◆ What you will do: Copy each line of the records that includes "Artistic".

[Source information Boundary: Start]

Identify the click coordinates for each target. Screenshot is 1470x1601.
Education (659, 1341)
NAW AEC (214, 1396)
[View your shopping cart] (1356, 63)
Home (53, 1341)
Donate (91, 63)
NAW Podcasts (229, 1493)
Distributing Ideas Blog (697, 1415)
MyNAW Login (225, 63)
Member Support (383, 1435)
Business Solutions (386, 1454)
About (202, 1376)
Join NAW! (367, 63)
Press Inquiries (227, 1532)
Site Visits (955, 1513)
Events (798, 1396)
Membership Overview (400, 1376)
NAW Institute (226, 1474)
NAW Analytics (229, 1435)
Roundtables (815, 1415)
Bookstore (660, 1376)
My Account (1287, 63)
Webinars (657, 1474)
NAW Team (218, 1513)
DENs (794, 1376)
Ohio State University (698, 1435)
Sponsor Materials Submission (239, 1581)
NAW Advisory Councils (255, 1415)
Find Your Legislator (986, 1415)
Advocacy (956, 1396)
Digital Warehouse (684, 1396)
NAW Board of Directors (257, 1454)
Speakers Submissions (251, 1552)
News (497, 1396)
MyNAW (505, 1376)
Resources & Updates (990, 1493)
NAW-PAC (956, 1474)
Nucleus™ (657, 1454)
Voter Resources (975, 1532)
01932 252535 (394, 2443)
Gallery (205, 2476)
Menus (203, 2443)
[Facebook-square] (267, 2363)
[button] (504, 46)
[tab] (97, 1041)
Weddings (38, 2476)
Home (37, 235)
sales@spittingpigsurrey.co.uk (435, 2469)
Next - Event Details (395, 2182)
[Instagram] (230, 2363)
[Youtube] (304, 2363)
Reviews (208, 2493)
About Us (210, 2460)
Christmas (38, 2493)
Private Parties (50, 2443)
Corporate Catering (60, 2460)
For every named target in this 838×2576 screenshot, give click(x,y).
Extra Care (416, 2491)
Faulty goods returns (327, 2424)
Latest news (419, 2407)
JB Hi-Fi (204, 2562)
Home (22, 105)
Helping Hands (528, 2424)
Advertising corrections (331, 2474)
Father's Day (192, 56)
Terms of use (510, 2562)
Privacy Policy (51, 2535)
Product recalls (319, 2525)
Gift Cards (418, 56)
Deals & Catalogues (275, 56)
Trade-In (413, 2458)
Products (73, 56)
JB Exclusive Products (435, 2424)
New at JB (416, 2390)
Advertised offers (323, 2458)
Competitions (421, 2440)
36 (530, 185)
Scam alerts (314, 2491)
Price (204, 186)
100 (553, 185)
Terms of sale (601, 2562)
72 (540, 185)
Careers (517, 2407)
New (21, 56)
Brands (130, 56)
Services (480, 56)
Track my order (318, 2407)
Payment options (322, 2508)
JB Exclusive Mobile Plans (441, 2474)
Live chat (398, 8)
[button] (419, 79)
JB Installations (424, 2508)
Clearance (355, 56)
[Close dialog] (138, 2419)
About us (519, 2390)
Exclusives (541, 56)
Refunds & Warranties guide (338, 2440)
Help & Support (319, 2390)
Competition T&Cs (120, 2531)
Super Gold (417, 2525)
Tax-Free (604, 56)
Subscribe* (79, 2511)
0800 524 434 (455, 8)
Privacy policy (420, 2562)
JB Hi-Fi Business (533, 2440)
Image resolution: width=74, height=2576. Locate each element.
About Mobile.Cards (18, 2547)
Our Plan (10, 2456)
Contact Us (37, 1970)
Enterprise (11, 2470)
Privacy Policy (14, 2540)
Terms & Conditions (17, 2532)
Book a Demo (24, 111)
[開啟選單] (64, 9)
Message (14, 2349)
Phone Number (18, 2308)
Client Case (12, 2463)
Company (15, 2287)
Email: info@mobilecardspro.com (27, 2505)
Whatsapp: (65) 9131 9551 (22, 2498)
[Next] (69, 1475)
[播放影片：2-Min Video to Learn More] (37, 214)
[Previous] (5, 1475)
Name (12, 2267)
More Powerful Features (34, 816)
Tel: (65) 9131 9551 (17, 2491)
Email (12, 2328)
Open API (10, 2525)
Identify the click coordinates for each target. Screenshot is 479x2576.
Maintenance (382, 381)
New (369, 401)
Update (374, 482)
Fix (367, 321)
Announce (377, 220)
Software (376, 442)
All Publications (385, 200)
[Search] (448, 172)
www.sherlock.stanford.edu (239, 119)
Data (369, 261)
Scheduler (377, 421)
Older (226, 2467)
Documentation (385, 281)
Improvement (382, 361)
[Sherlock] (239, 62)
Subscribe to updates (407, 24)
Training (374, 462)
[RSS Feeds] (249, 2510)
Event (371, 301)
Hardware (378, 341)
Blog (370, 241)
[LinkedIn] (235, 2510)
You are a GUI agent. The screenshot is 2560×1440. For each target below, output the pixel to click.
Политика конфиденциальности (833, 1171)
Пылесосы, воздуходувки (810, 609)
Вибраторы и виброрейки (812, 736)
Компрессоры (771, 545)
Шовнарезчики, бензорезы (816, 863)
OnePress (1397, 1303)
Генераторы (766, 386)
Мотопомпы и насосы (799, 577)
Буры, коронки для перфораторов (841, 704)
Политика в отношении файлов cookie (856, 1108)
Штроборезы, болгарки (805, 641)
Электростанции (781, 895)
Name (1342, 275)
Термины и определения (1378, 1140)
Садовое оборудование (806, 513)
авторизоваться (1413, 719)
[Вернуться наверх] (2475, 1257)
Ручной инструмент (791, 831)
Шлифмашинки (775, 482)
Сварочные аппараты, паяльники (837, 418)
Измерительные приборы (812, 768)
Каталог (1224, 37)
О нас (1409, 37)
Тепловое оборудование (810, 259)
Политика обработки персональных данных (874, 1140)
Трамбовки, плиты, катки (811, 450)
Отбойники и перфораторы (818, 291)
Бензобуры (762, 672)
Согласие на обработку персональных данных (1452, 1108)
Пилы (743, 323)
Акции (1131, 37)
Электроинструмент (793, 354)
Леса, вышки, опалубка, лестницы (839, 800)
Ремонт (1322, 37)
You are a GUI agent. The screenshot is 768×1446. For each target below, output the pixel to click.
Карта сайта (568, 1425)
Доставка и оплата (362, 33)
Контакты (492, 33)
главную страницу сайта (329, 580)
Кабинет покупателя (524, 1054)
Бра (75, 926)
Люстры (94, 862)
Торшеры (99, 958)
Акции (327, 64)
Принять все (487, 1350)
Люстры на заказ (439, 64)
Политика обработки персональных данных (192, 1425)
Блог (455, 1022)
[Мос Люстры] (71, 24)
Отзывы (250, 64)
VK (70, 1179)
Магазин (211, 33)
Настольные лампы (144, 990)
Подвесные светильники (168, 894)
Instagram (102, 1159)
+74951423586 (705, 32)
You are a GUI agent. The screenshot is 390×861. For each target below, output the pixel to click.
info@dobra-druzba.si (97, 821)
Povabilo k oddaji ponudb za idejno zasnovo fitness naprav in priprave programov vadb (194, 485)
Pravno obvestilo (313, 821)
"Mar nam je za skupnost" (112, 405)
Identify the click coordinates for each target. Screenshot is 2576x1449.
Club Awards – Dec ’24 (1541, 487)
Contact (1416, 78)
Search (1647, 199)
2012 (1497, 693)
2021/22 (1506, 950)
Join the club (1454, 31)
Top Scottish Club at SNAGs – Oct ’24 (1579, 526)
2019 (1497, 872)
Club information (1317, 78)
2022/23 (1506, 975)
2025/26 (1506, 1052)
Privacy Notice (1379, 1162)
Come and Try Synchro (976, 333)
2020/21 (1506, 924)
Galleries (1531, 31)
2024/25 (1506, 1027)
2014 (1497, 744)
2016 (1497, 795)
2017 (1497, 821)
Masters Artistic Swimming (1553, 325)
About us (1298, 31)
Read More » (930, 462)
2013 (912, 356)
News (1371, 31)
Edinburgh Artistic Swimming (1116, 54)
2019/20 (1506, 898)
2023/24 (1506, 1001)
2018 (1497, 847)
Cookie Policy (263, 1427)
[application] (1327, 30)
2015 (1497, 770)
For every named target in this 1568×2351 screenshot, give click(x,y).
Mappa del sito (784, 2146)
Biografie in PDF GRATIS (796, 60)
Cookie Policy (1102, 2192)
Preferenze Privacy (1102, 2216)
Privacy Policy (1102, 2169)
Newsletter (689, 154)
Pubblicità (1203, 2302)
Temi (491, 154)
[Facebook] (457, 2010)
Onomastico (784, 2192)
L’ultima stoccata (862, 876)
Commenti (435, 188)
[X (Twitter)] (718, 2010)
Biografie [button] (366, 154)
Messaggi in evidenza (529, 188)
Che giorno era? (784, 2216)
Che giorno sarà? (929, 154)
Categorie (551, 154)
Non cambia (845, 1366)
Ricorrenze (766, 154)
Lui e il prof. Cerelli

[Source information Boundary: End]

◆ Task result:
Masters Artistic Swimming (1553, 325)
Edinburgh Artistic Swimming (1116, 54)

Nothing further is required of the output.